(Source data)
-*-

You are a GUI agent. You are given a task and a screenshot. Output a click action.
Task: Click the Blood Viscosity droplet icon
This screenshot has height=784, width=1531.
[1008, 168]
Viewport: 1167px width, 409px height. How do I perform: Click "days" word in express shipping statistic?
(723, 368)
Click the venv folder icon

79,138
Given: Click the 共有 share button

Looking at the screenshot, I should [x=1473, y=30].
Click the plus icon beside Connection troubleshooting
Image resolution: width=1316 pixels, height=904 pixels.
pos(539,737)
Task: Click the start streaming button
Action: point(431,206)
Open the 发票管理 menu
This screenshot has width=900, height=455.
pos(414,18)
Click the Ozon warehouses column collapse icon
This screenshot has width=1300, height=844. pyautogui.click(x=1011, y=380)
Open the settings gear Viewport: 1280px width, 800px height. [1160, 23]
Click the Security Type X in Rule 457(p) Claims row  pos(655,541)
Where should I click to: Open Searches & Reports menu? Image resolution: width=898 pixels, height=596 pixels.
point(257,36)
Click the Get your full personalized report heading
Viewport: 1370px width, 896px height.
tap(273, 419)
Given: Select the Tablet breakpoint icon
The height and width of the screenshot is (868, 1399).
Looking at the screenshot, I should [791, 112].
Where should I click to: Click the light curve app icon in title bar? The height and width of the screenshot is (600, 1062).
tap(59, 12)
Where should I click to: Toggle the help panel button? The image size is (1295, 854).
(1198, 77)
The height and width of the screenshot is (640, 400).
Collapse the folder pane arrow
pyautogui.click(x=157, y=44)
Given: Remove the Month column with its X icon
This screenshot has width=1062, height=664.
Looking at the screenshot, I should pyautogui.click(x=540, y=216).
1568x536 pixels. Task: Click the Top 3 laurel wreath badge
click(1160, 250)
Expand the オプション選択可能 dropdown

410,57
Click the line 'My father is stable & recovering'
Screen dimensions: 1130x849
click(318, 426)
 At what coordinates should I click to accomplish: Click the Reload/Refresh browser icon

-*-

- **Work instruction**
Write each record out again exactly.

- **Answer space**
You are a GUI agent. You are given a task and a screenshot. Output a click action.
Task: Click the Blood Viscosity droplet icon
This screenshot has height=784, width=1531.
[1008, 168]
Viewport: 1167px width, 409px height. How do I perform: Click "days" word in express shipping statistic?
(723, 368)
Click the venv folder icon

79,138
Given: Click the 共有 share button

Looking at the screenshot, I should [x=1473, y=30].
Click the plus icon beside Connection troubleshooting
Image resolution: width=1316 pixels, height=904 pixels.
pos(539,737)
Task: Click the start streaming button
Action: point(431,206)
Open the 发票管理 menu
This screenshot has width=900, height=455.
pos(414,18)
Click the Ozon warehouses column collapse icon
This screenshot has width=1300, height=844. pyautogui.click(x=1011, y=380)
Open the settings gear Viewport: 1280px width, 800px height. [1160, 23]
Click the Security Type X in Rule 457(p) Claims row  pos(655,541)
Where should I click to: Open Searches & Reports menu? Image resolution: width=898 pixels, height=596 pixels.
point(257,36)
Click the Get your full personalized report heading
Viewport: 1370px width, 896px height.
tap(273, 419)
Given: Select the Tablet breakpoint icon
The height and width of the screenshot is (868, 1399).
Looking at the screenshot, I should [791, 112].
Where should I click to: Click the light curve app icon in title bar? The height and width of the screenshot is (600, 1062).
tap(59, 12)
Where should I click to: Toggle the help panel button? The image size is (1295, 854).
(1198, 77)
The height and width of the screenshot is (640, 400).
Collapse the folder pane arrow
pyautogui.click(x=157, y=44)
Given: Remove the Month column with its X icon
This screenshot has width=1062, height=664.
Looking at the screenshot, I should pyautogui.click(x=540, y=216).
1568x536 pixels. Task: Click the Top 3 laurel wreath badge
click(1160, 250)
Expand the オプション選択可能 dropdown

410,57
Click the line 'My father is stable & recovering'
Screen dimensions: 1130x849
click(318, 426)
 At what coordinates should I click to accomplish: Click the Reload/Refresh browser icon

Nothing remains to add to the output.